13. Sri B.K. Pandey, learned Standing Counsel on the other hand submits, the assessee is a known manufacturer of Pan Masala and other items. It had an enormous turnover as is reflected from the value of the disputed transactions, itself. Then, it has been submitted, looking into the nature of the commodity, the fact that the appellant chose to enter into a sale transaction without first issuing a Tax Invoice, was evidence of its complicity in the commission of the offence. He therefore submits, the Tribunal had not erred in rejecting the appeal filed by the appellant, especially since substantial relief had already been granted by the first appeal authority.
14. Having considered the arguments so advanced by learned counsel for the parties, it is seen, this being a case of penal provision, the ingredient of the breach/infringement of law contemplated by the legislature, must be clearly established to justify its impost. The Supreme Court in Karnataka Rare Earth and Another Vs. Senior Geologist, Department of Mines & Geology and Another, (2004) 2 SCC 783 had the occasion to consider the concept of penalty. It was found to be a liability arising from a breach of law. It was thus observed:
"13. A penal statute or penal law is a law that defines an offence and prescribes its corresponding fine, penalty or punishment. (Black's Law Dictionary, 7th Edn., p. 1421.) Penalty is a liability composed (sic imposed) as a punishment on the party committing the breach. The very use of the term "penal" is suggestive of punishment and may also include any extraordinary liability to which the law subjects a wrongdoer in favour of the person wronged, not limited to the damages suffered. (See Aiyar, P. Ramanatha: The Law Lexicon, 2nd Edn., p. 1431.)"
15. A plain reading of Section 54(1), Table entry 5 of the Act suggests, penalty may be imposed on the selling dealer or the purchasing dealer for non-issue of either the Tax Invoice or the Sale Invoice or the Purchase Invoice. The circumstances in which such penalty may be imposed on the selling dealer are contained in sub-clause (i) of Table entry 5 being, either upon his failure to issue a Tax Invoice or a Sale Invoice or upon his deliberate non-issuance of the those documents. On the other hand, the circumstances in which penalty may be imposed on a registered purchasing dealer are contained in sub-clauses (ii) and (iii) of that Table entry being, either upon his deliberately not obtaining a Tax Invoice from a registered dealer, on purchase made from the latter [(under sub-clause (ii)], or upon non-issuance of a Purchase Invoice to an unregistered selling dealer - on purchase made from such dealer [(under sub-clause (iii)]. However, no penalty may be imposed on a purchasing dealer in case of non-issue of the Sale Invoice (to him), by that registered selling dealer.

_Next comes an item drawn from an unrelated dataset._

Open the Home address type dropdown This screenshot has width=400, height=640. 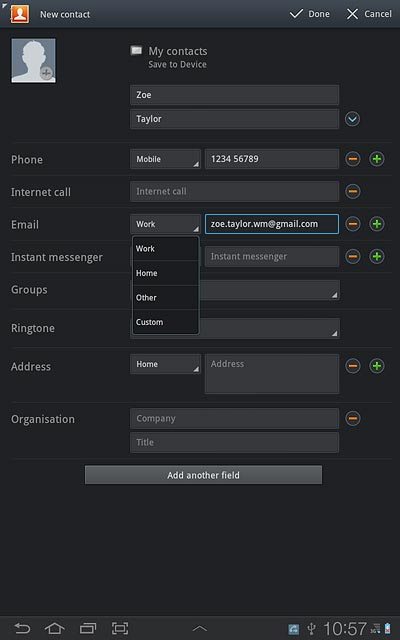click(x=165, y=364)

16. Therefore, as to the intention or mens rea, as an ingredient for imposition of penalty on a registered purchasing dealer, for not obtaining a Tax Invoice [under sub-clause (ii) of Table entry 5, of section 54(1) of the Act], that act or omission must be deliberate. It is apparent from a plain reading of that provision inasmuch as the word 'deliberately' used therein clearly burdens the revenue to establish ill intent on part of the purchasing dealer, in not obtaining a Tax Invoice.

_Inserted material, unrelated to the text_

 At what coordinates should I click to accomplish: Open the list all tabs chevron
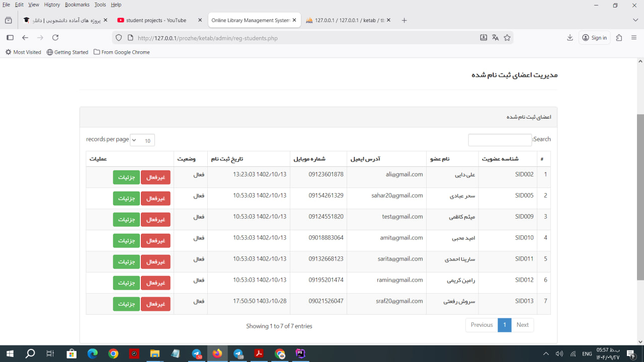coord(635,21)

17. In contrast, for the purpose of sub-clause (iii) a simple failure by a registered purchasing dealer (to issue the Purchase Invoice), to the unregistered selling dealer, would, in itself, constitute and complete the necessary ingredient for levy of penalty, on such a purchasing dealer. Omission of the word 'deliberately' in that sub-clause and absence of any other word to suggest existence of intention or mens rea, clearly excludes it's requirement as an ingredient of penalty under that sub-clause.
18. However, for imposition of penalty for infringements contemplated under sub-clause (i), such intention or mens rea may not be mandatory. Both, a simple failure and also deliberate non-issuance of Tax Invoice or Sale Invoice appear to invite penalty on a registered selling dealer. Thus, mens rea may or may not be an ingredient for imposition of penalty under sub-clause (i). It is in such statutory context, the statute invites a construction, to locate and define the circumstance/s when a registered selling dealer may stand exposed to penalty for non-issuance of a Tax/Sale Invoice.
19. As noted above, the legislature does appear to have treated differently, similar or comparable infringements committed by different persons, depending on their status-whether registered or unregistered and also depending on whether the person committing the infringement was a seller or a purchaser. Thus, in the first place, as the revenue suggests, with respect to a sale transaction, the registered selling dealer may be penalized if he either deliberately does not issue or if he simply fails to issue a Tax Invoice or a Sale Invoice.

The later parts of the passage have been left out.